Google addresses a concern regarding the use of FAQ schema markup and whether it can be used only some questions and not others.
This topic is discussed during the Google Search Central SEO office-hours hangout recorded on January 14.
Google’s Search Advocate John Mueller answers a user-submitted question about how to best use FAQ markup on a webpage.
The person says they have a page with 15 to 20 FAQs and asks if all should be marked up, or if it’s acceptable to markup select questions that are most important.
Google has firm guidelines when it comes to the use of FAQ markup, and structured data in general, but does it have any kind of all-or-nothing rule?
Here’s what Mueller advises.
Mueller says it’s acceptable to markup some questions but not others.
Google’s guidelines state that FAQ schema markup must only be used on questions and answers that are visible on a page.

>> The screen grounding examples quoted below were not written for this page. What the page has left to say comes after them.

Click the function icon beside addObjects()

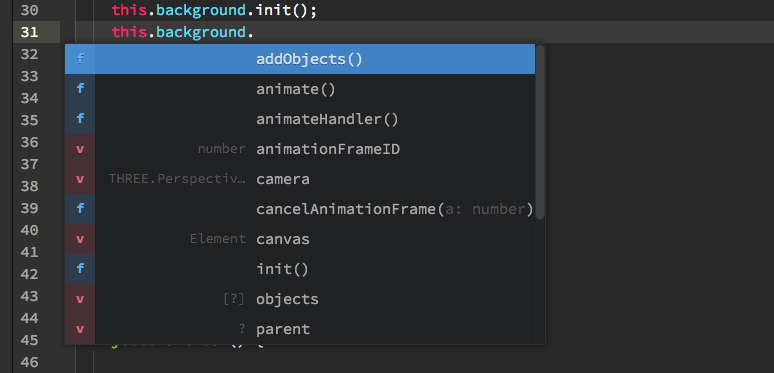point(80,59)
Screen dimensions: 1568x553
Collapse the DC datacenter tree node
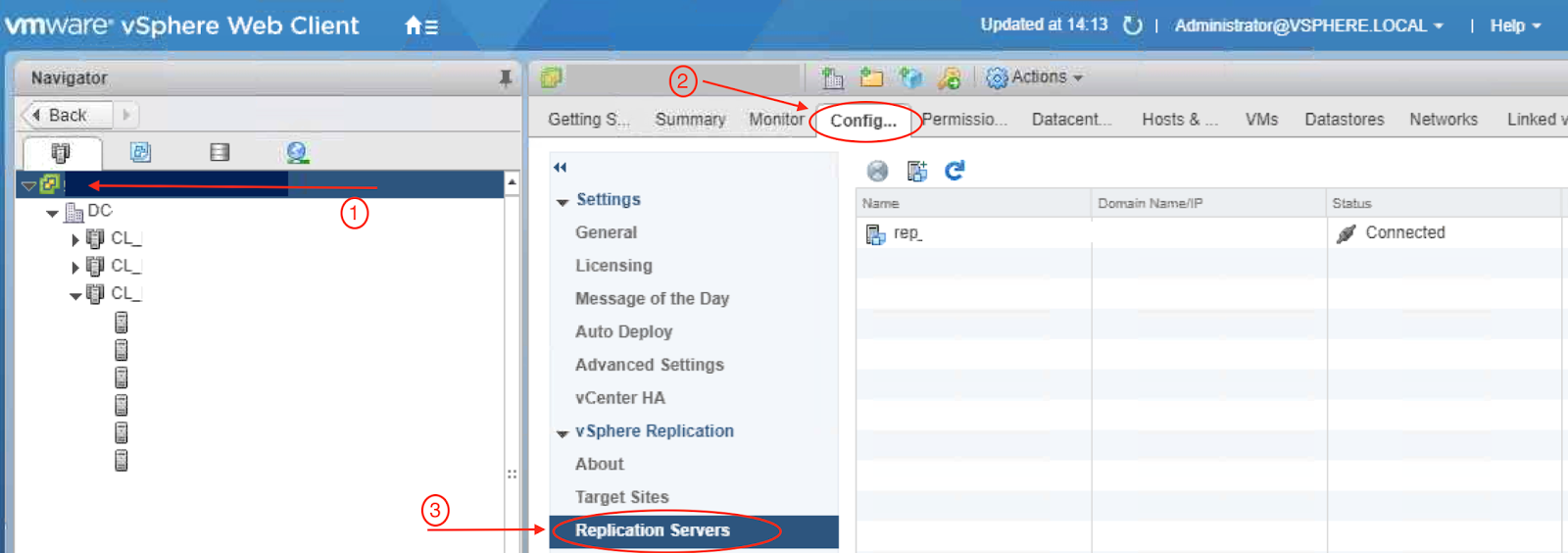pyautogui.click(x=53, y=213)
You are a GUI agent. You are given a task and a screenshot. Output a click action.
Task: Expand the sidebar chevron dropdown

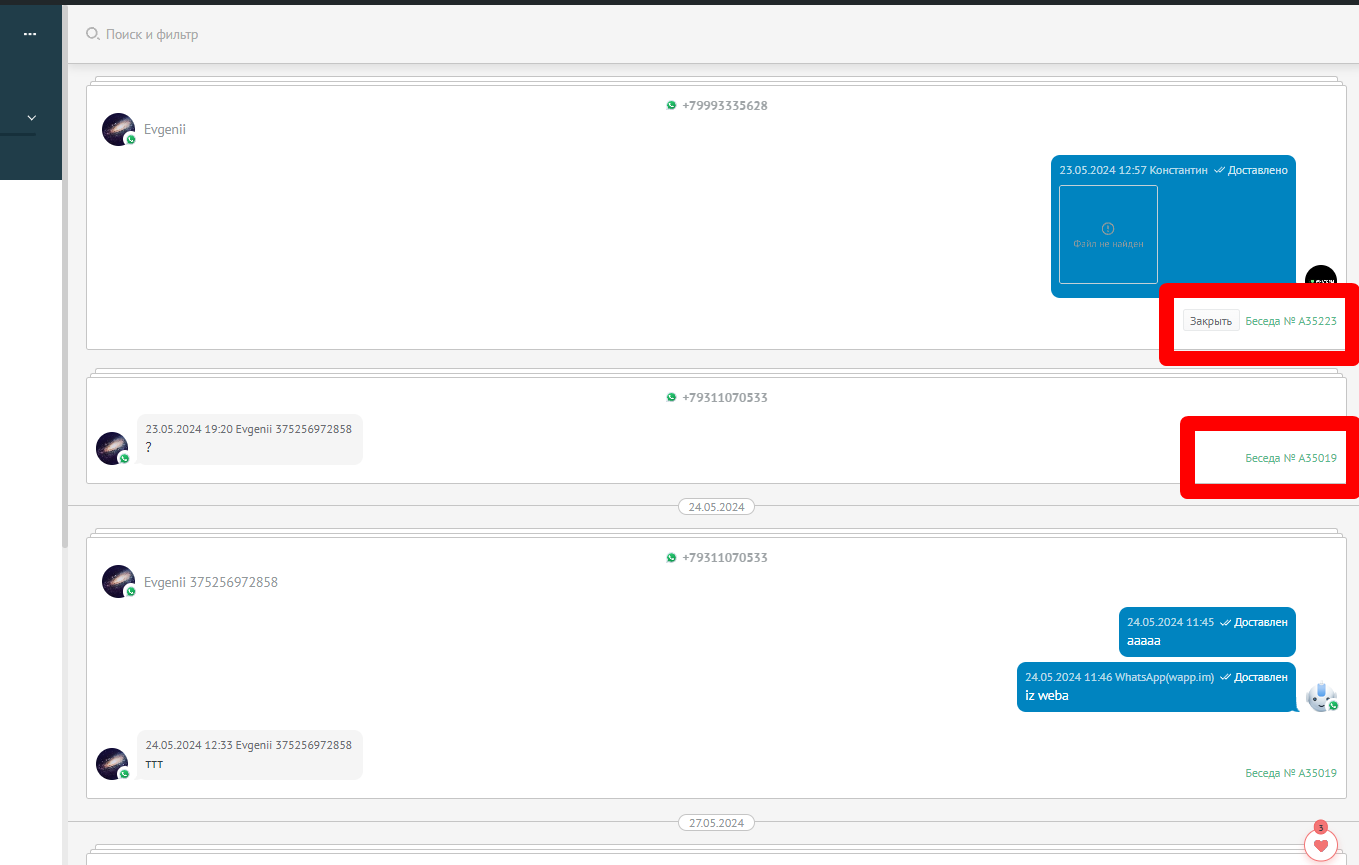31,118
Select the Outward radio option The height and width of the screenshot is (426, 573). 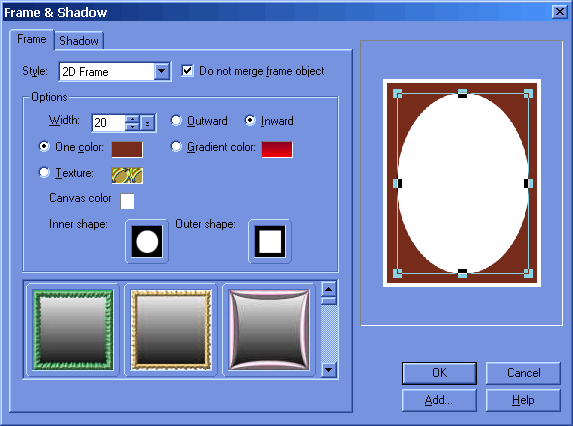pos(176,120)
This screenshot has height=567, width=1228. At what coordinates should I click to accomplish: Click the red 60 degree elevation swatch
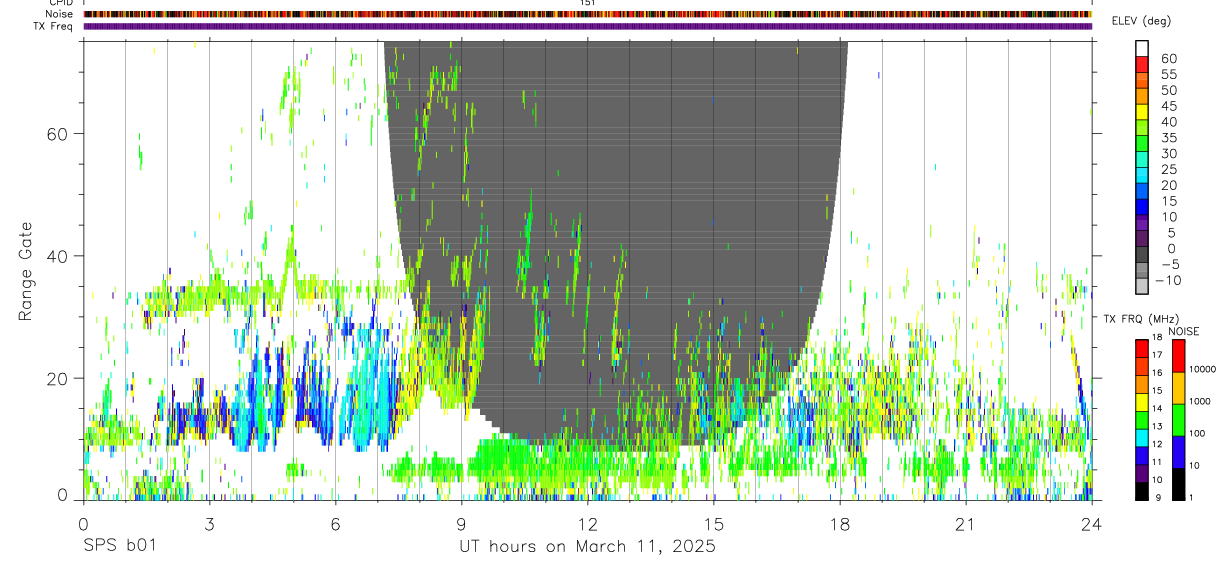pos(1142,64)
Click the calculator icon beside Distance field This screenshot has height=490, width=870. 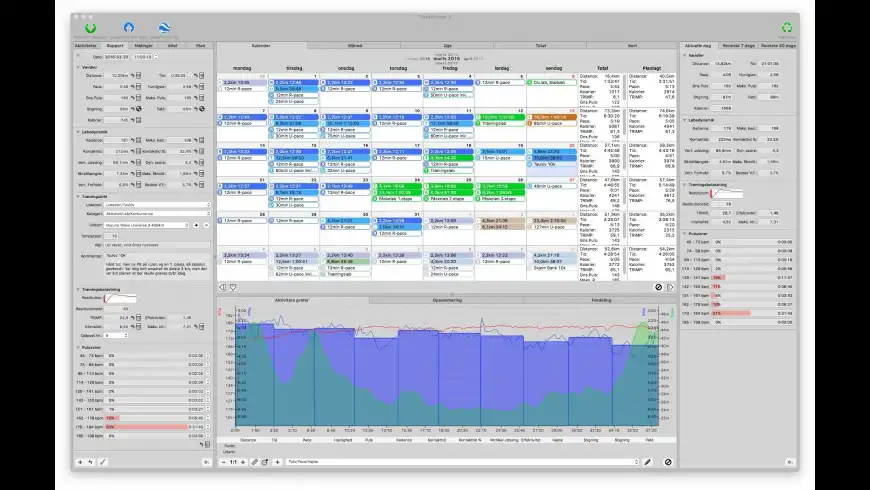tap(139, 75)
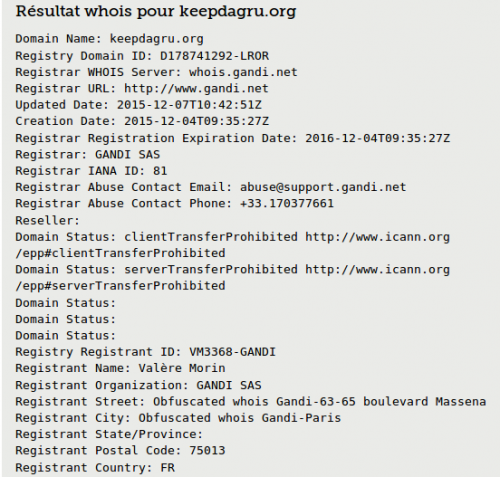Click the Domain Name keepdagru.org line
Screen dimensions: 500x477
pyautogui.click(x=109, y=39)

However, there’s nothing in the guidelines that state it has to be used on all Q&A’s on a page.
This goes for all structured data, not just FAQ schema.
For example, how-to markup should only be used when there’s a visible set of how-to instructions on a page.
Review markup should only be used when there are visible customer reviews on a page — and so on.
“When it comes to structured data, we want to see the structured data visible on the page, but not all visible content has to be marked up with structured data.
So if you have individual pieces of content on your page that you want to give structured data for, then go ahead and do that. You don’t have to do that for every piece of content on your page.
So if you have 20 FAQs and you mark up five of them, that’s totally up to you. You can even use the data-nosnippet to kind of completely block some of these other items from appearing in a snippet if that’s something that you’d like to do.”
In his response, Mueller refers to an HTML attribute called data-nosnippet, which can be used on a specific piece of text to prevent it from appearing in search results.
So it’s fine to markup only some Q&As, and you can even go a step further by blocking specific questions and answers from appearing in search results. Neither of those tactics will get you into trouble with Google.